* START *

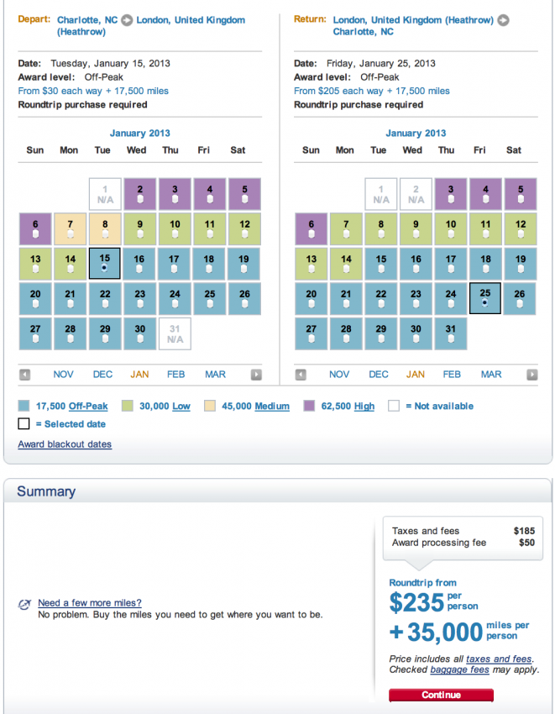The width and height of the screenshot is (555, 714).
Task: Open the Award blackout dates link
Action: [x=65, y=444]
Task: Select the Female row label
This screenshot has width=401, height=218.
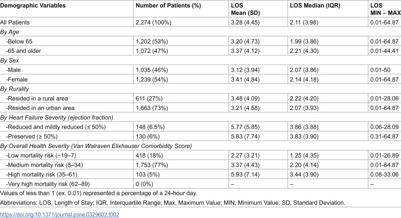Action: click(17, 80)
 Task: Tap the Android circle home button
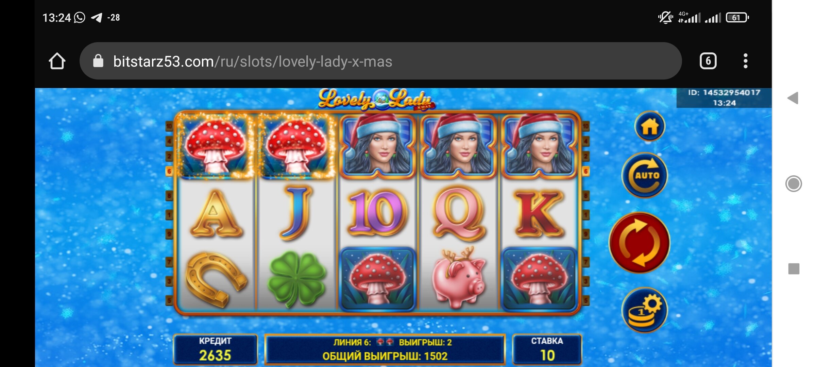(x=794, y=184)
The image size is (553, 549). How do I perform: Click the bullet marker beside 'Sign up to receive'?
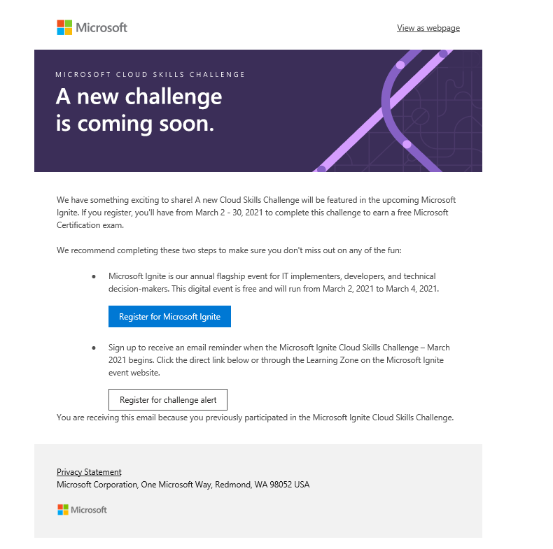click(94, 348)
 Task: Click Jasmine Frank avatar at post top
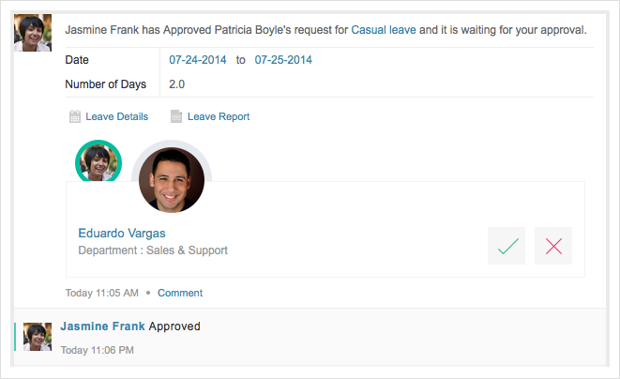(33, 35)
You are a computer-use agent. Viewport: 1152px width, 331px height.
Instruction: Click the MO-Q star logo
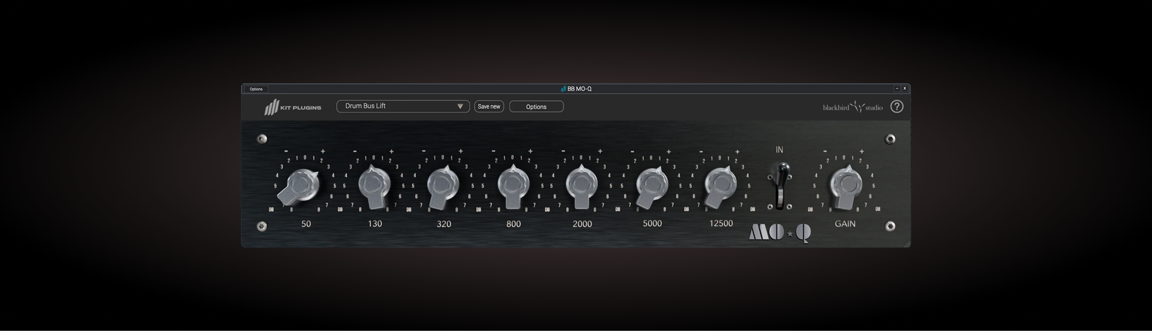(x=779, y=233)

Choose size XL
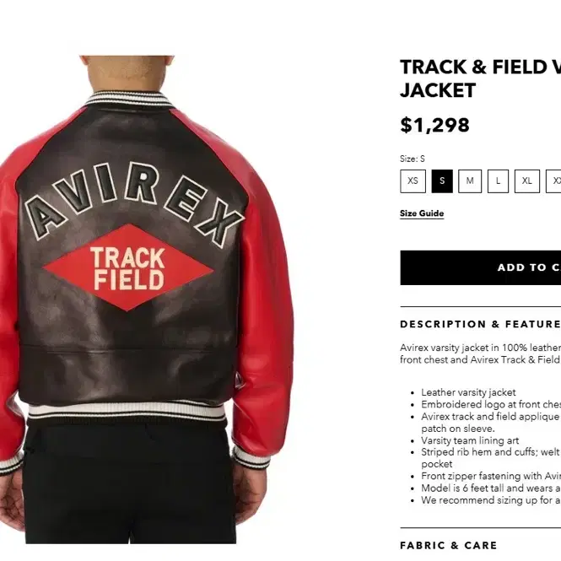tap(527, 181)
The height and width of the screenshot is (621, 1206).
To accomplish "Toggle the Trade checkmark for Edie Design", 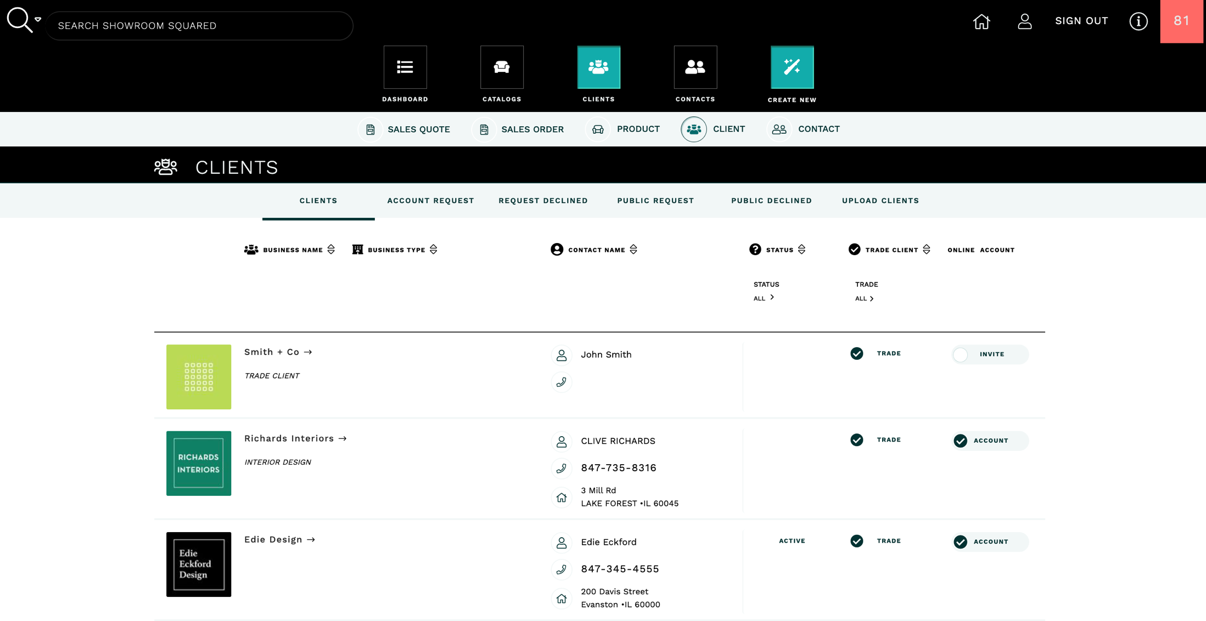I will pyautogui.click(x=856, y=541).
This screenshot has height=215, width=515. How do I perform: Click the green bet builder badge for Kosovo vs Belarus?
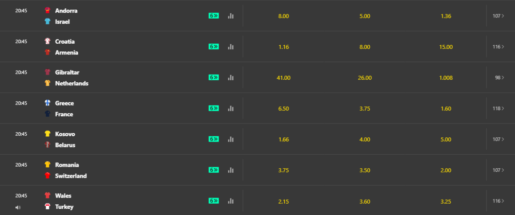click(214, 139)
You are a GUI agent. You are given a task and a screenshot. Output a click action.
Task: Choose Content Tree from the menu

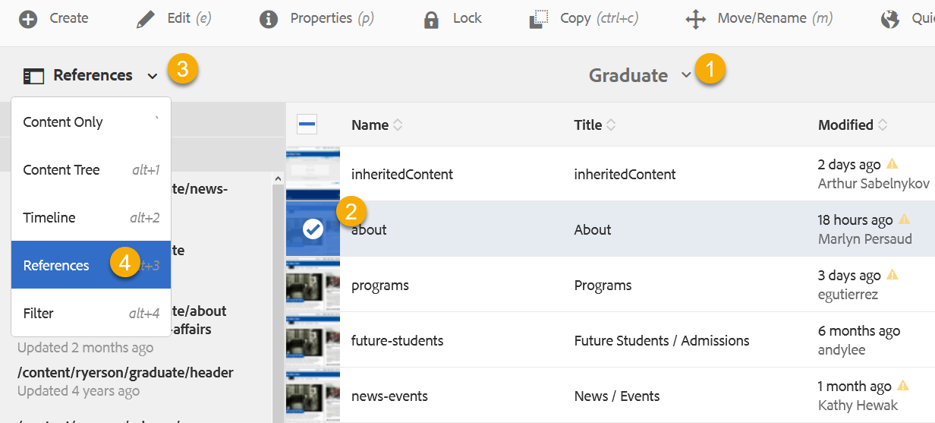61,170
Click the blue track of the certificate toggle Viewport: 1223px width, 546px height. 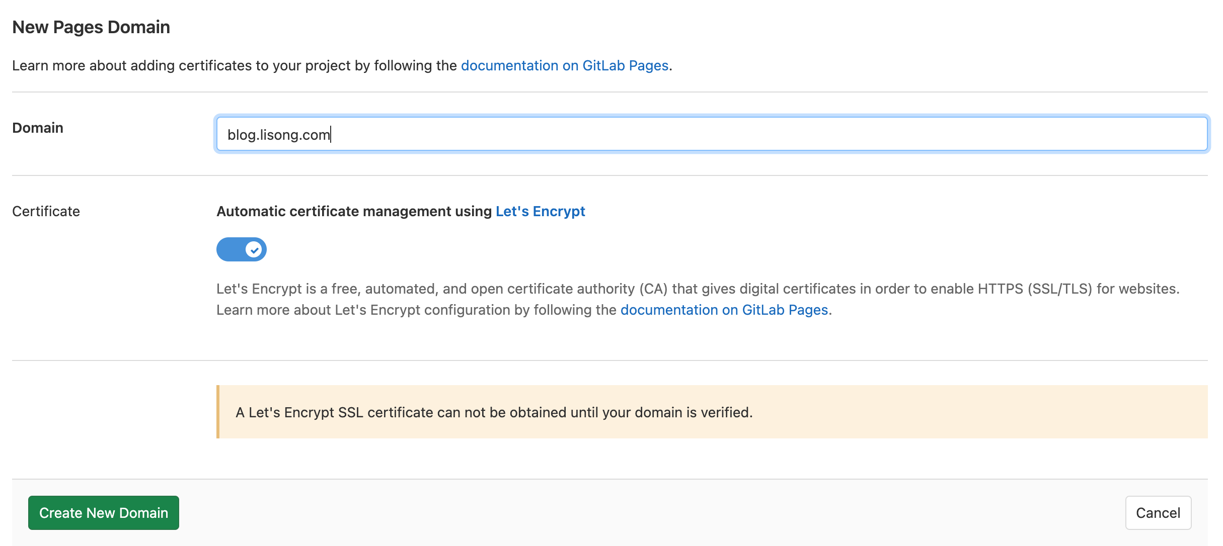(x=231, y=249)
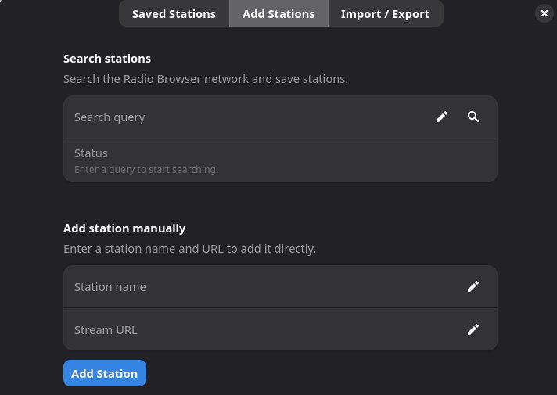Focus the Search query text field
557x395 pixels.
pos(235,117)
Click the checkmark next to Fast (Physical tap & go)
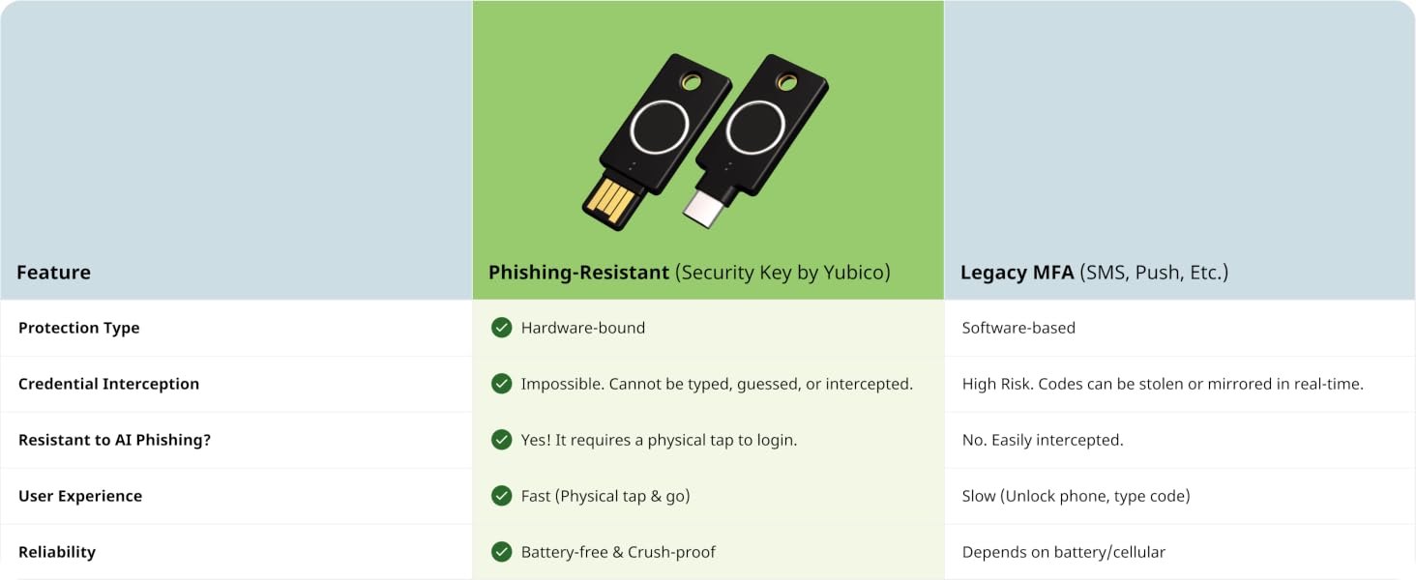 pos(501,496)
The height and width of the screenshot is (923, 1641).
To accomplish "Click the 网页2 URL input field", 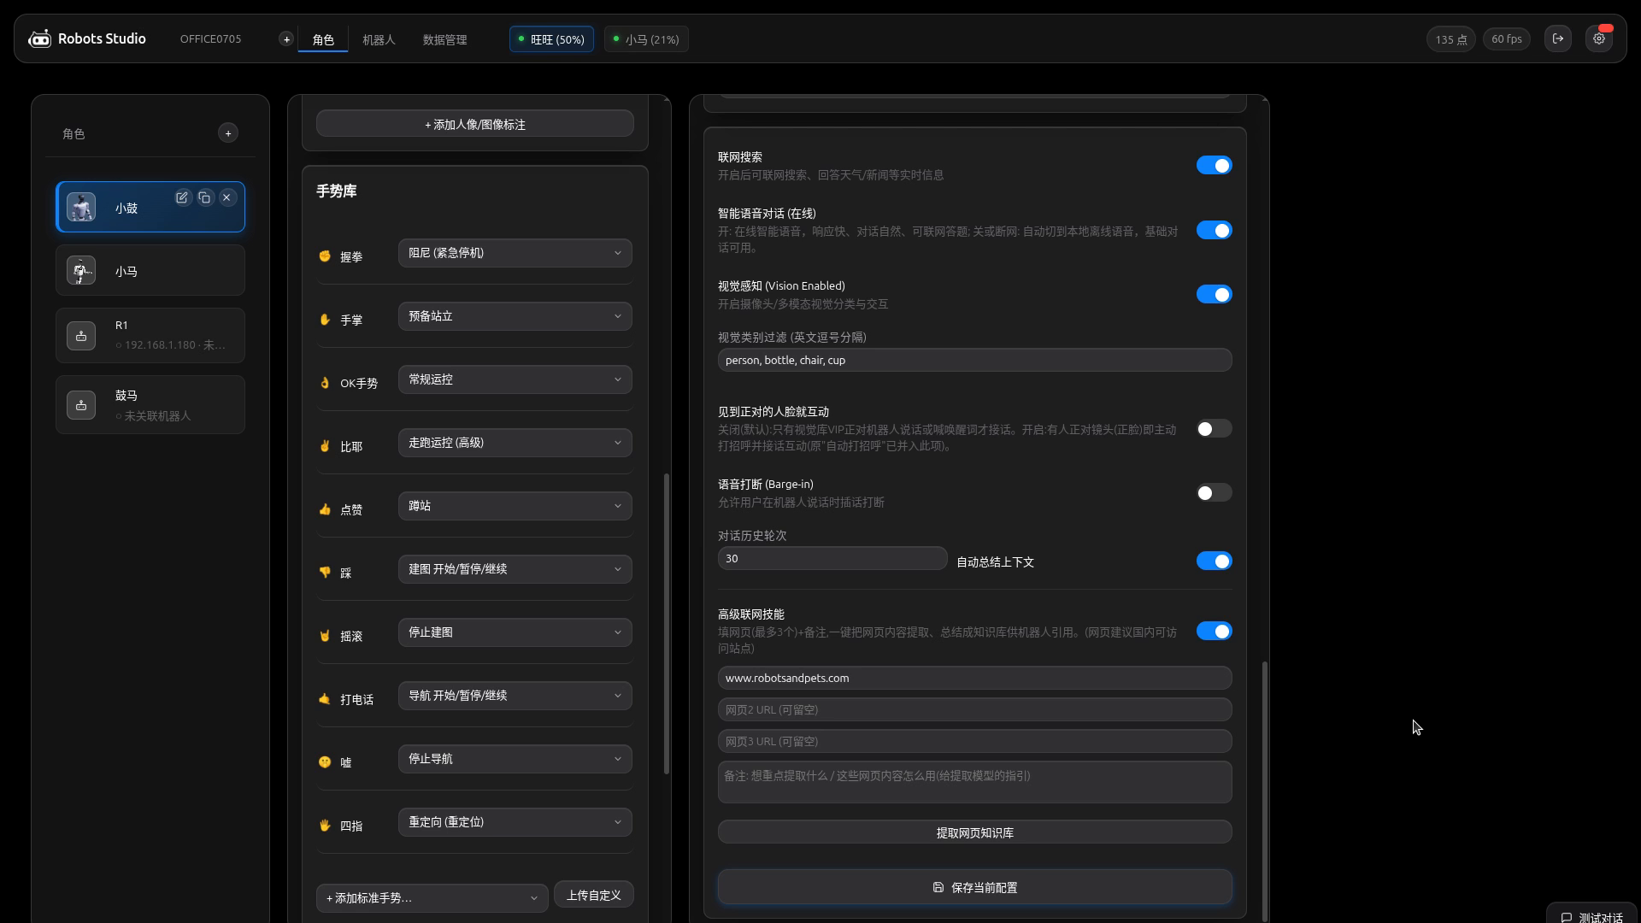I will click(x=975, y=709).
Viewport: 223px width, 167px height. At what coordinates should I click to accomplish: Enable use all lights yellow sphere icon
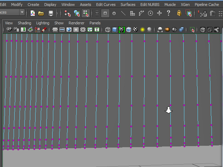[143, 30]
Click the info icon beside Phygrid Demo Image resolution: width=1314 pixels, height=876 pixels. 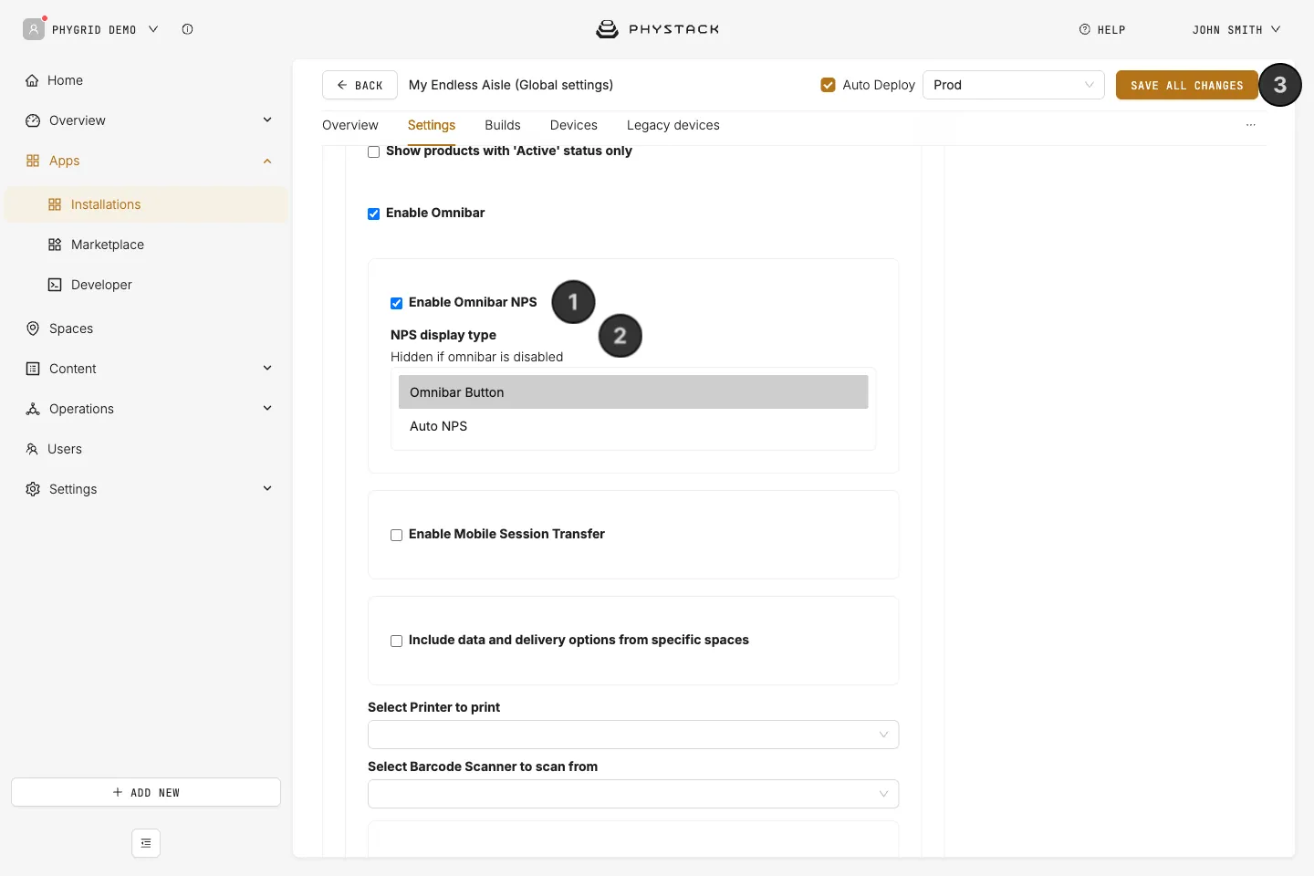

* END *

Locate every line in the listing above that contains the string "This", and copy each of those lines.

This screenshot has width=401, height=218.
This screenshot has height=215, width=515. How do I perform: Click the green bet builder badge for Kosovo vs Belarus?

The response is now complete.